── Excerpt to read

Quibi was an anomaly. The mobile-first SVOD launched and crashed in the blink of an eye but every other major league streamer is steaming ahead. There’s more than enough growth in the market to keep them all increasing their subscriber count — for the time being — but at the cost of three significant and legacy parts of the M&E biz.
Rather than fighting off rivals in the so-called #Streamingwars, SVODs are cannibalizing pay-TV at a rate that will see SVOD subs nearly double from 650 million worldwide at the end of 2020 to 1.25 billion by the end of 2024.
The forecast, from Lightshed Partners, comes with significant health warnings.
“The reality is that as each [SVOD] service has launched, it has accelerated the consumer transition from linear TV to streaming TV rather than cannibalizing each other,” its new report states.
Look no further than the results in the past year from Netflix, Disney+ and HBO Max all of which have seen subscriber levels increase. Netflix added an annual record 37 million new subs. Hulu has added roughly nine million new subs since being included in the Disney bundle. AT&T said it now expects global subscribers of between 120 million and 150 million for HBO Max and HBO by the end of 2025. Back in October 2019, the company set a goal of hitting 50 million U.S. subscribers by 2025.
CHARTING THE GLOBAL MARKETPLACE:
Big content spends, tapping emerging markets, and automated versioning: these are just a few of the strategies OTT companies are turning to in the fight for dominance in the global marketplace. Stay on top of the business trends and learn about the challenges streamers face with these hand-curated articles from the NAB Amplify archives:
- How To Secure the Next Billion+ Subscribers
- Think Globally: SVOD Success Means More Content, Foreign Content and Automated Versioning
- How Does OTT Gain Global Reach? Here’s Where to Start.
- Governments Draw Battlelines To Curb the US Domination of SVOD
- Streaming Content: I Do Not Think You Know What That Word Means
With linear TV viewing already down sharply from where it was even 5 years ago, viewership will take an even more dramatic dive over the next several years. To make matters much worse, even sports are now migrating to streaming. Thursday Night Football is moving from Fox to Amazon Prime in 2023 in a 10-year exclusive deal.

────

### What this exercise asks
**a)** In the streaming article, how many new subscribers did Netflix add over the past year?
**b)** In the streaming article, which archive articles are listed under the heading "CHARTING THE GLOBAL MARKETPLACE:"? Give every title.

── Recorded information

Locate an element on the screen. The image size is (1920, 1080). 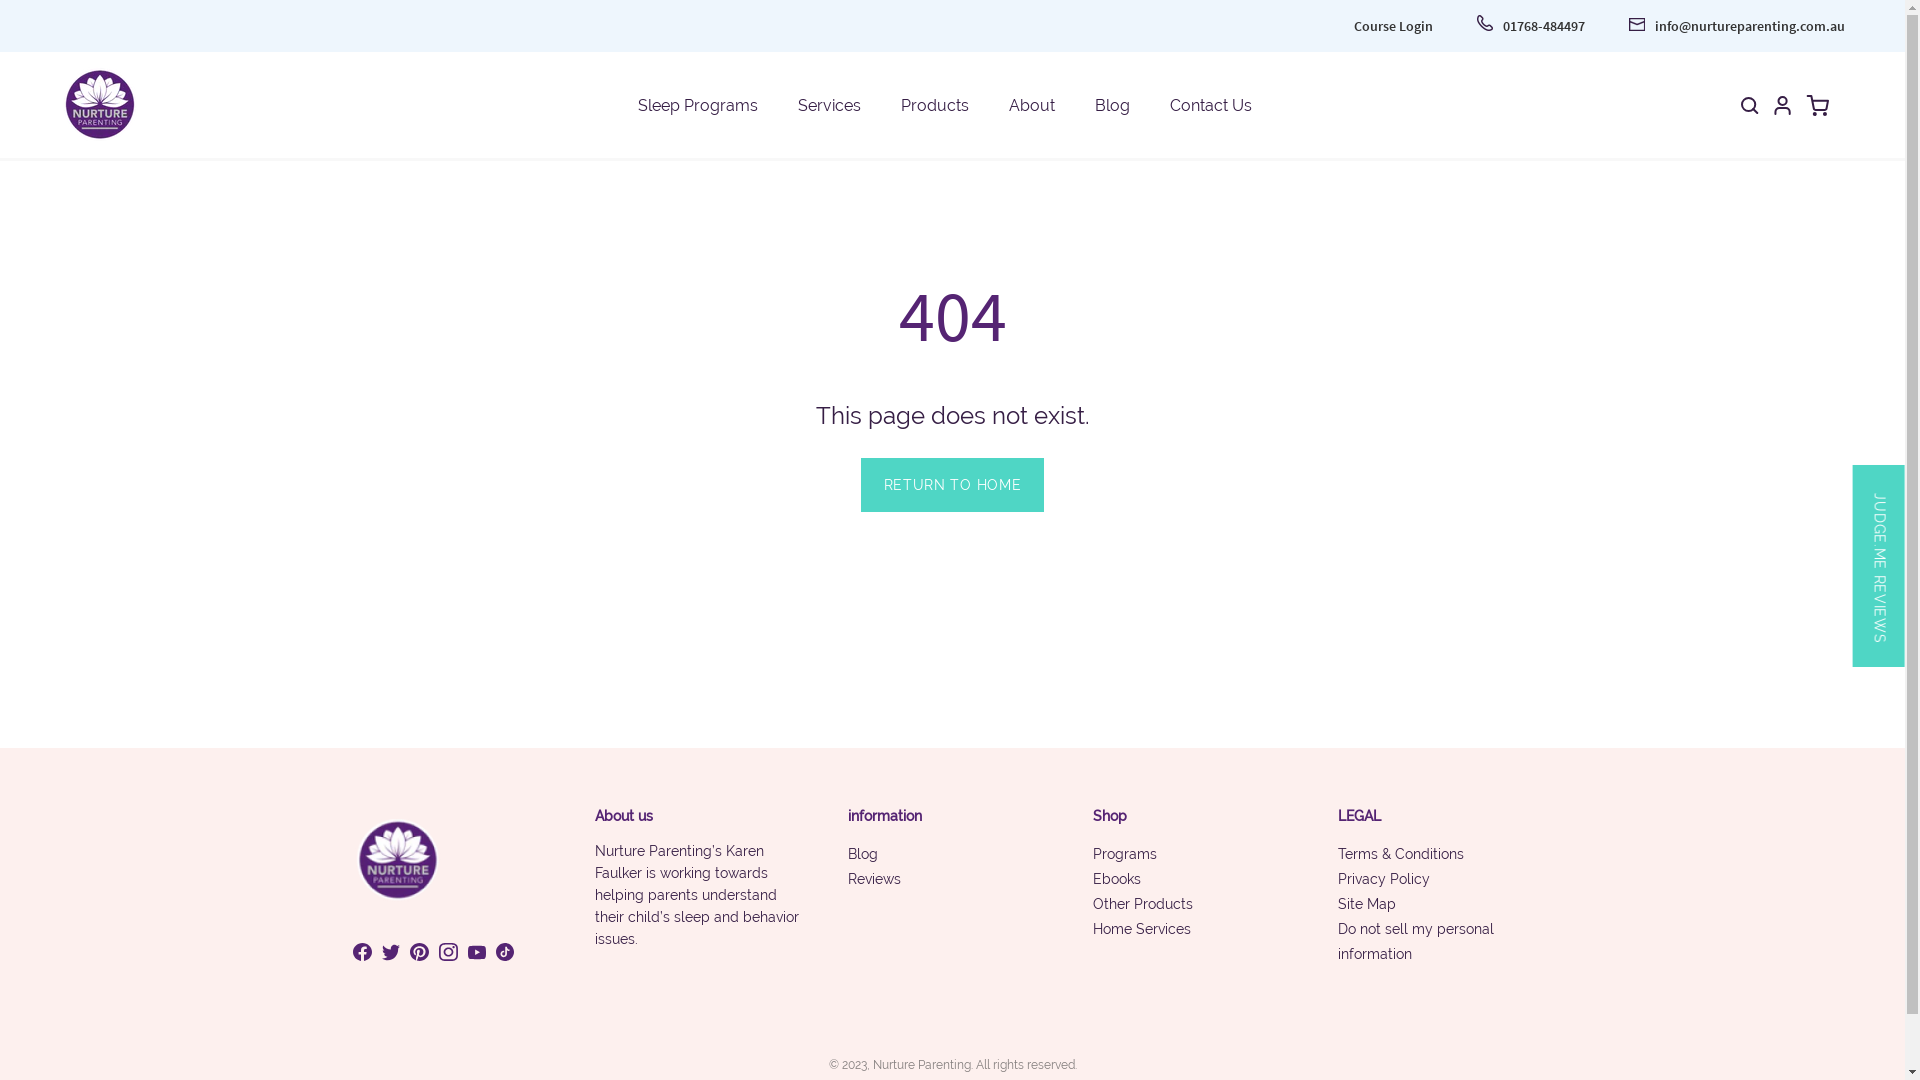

────

### Expected results
**a)** An annual record of 37 million new subscribers.

**b)**
- How To Secure the Next Billion+ Subscribers
- Think Globally: SVOD Success Means More Content, Foreign Content and Automated Versioning
- How Does OTT Gain Global Reach? Here's Where to Start.
- Governments Draw Battlelines To Curb the US Domination of SVOD
- Streaming Content: I Do Not Think You Know What That Word Means